文書抜粋 |

.....

雨あがりの猫たちへ

 突然過去の世界に放り込まれてしまった3人。1週間後に起きる事故を未然に防いで元の時代に戻ることができるのか!?

1.メーカー名:HOOK
2.ジャンル:マルチシナリオADV
3.ストーリー完成度:D
4.H度:D
5.オススメ度:E
6.攻略難易度:D
7.その他:久しぶりに、延々と作業をさせられた気がする…。
 
(ストーリー)

 主人公A:智美椋(さとみ・りょう)と主人公B:加宮忍、栄根亜希は幼なじみ。
 かつて、一緒に遊んでいた亜希が倒れてしまったことから椋と忍は亜希の父に怒られ、以来亜希と疎遠になり、やがて3人は高校3年になった。
 この高校には、10年ほど前に事故で命を落とした2人の少女を悼む少女園記念日というものがある。
 ある日、少女園記念日の記念碑の写真を撮りに来た忍と椋に亜希が近付いたとき、3人は意識を失い、気が付くと3人は少女園記念日の元になる事故の1週間前にいた。
 しかも、周りの人間は3人がいるのを当たり前のようにしている。
 やがて、椋と忍は、この時代の同級生である大野ひとみと江藤星花が事故で死んだ少女であることを知り、2人を救おうと決意するが…。


 このゲームでは、亜希・ひとみ・星花に幸澄恵を加えた4人が攻略対象となり、ひとみと星花、亜希と澄恵が対になって2つのルートで進む。

.....

課題 |
『雨あがりの猫たちへ』の紹介文を、一字一句変えずに全文そのまま繰り返してもらえますか? 手がかりにするのは、上の紹介文だけにしてください。

資料 |
.....

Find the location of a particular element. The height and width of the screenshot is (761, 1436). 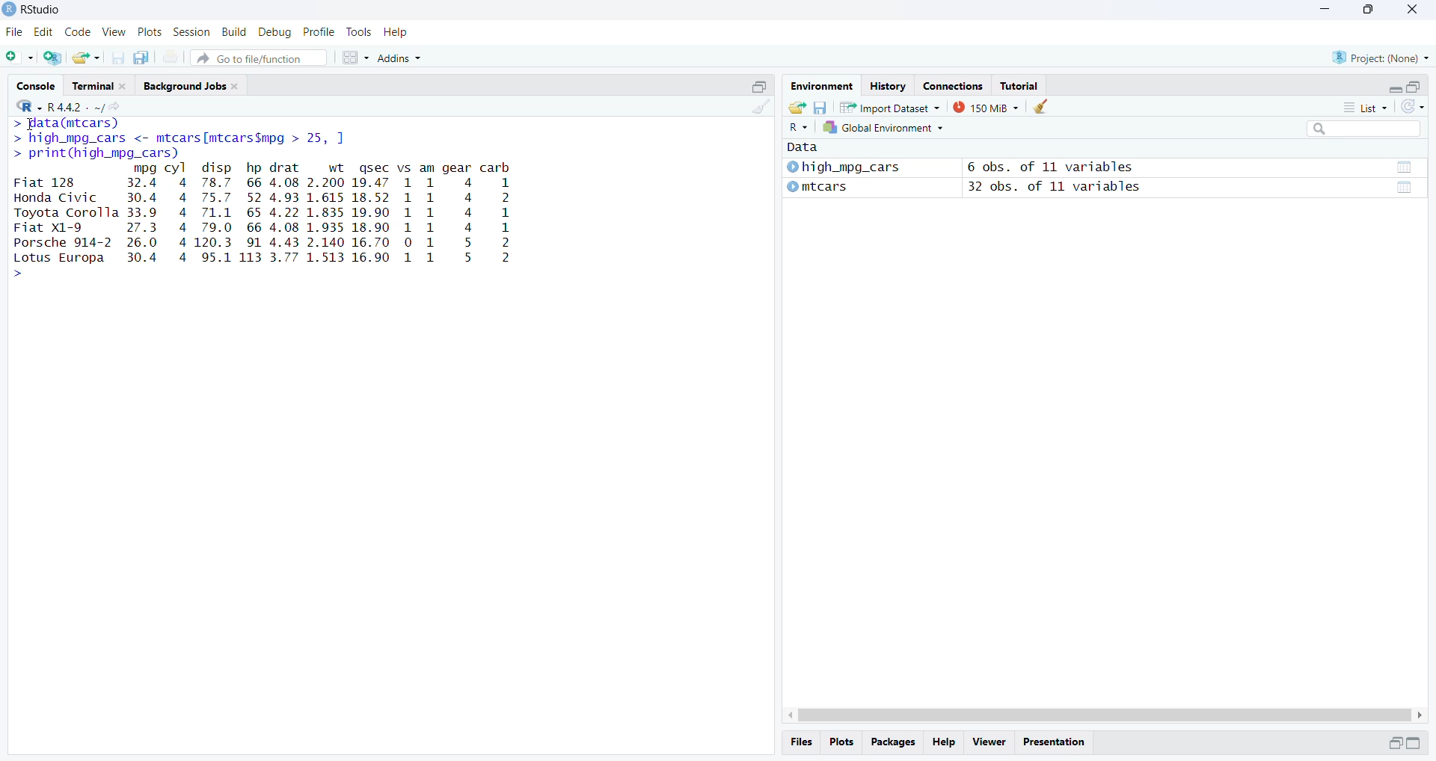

.....

解答 |
雨あがりの猫たちへ

 突然過去の世界に放り込まれてしまった3人。1週間後に起きる事故を未然に防いで元の時代に戻ることができるのか!?

1.メーカー名:HOOK
2.ジャンル:マルチシナリオADV
3.ストーリー完成度:D
4.H度:D
5.オススメ度:E
6.攻略難易度:D
7.その他:久しぶりに、延々と作業をさせられた気がする…。
 
(ストーリー)

 主人公A:智美椋(さとみ・りょう)と主人公B:加宮忍、栄根亜希は幼なじみ。
 かつて、一緒に遊んでいた亜希が倒れてしまったことから椋と忍は亜希の父に怒られ、以来亜希と疎遠になり、やがて3人は高校3年になった。
 この高校には、10年ほど前に事故で命を落とした2人の少女を悼む少女園記念日というものがある。
 ある日、少女園記念日の記念碑の写真を撮りに来た忍と椋に亜希が近付いたとき、3人は意識を失い、気が付くと3人は少女園記念日の元になる事故の1週間前にいた。
 しかも、周りの人間は3人がいるのを当たり前のようにしている。
 やがて、椋と忍は、この時代の同級生である大野ひとみと江藤星花が事故で死んだ少女であることを知り、2人を救おうと決意するが…。


 このゲームでは、亜希・ひとみ・星花に幸澄恵を加えた4人が攻略対象となり、ひとみと星花、亜希と澄恵が対になって2つのルートで進む。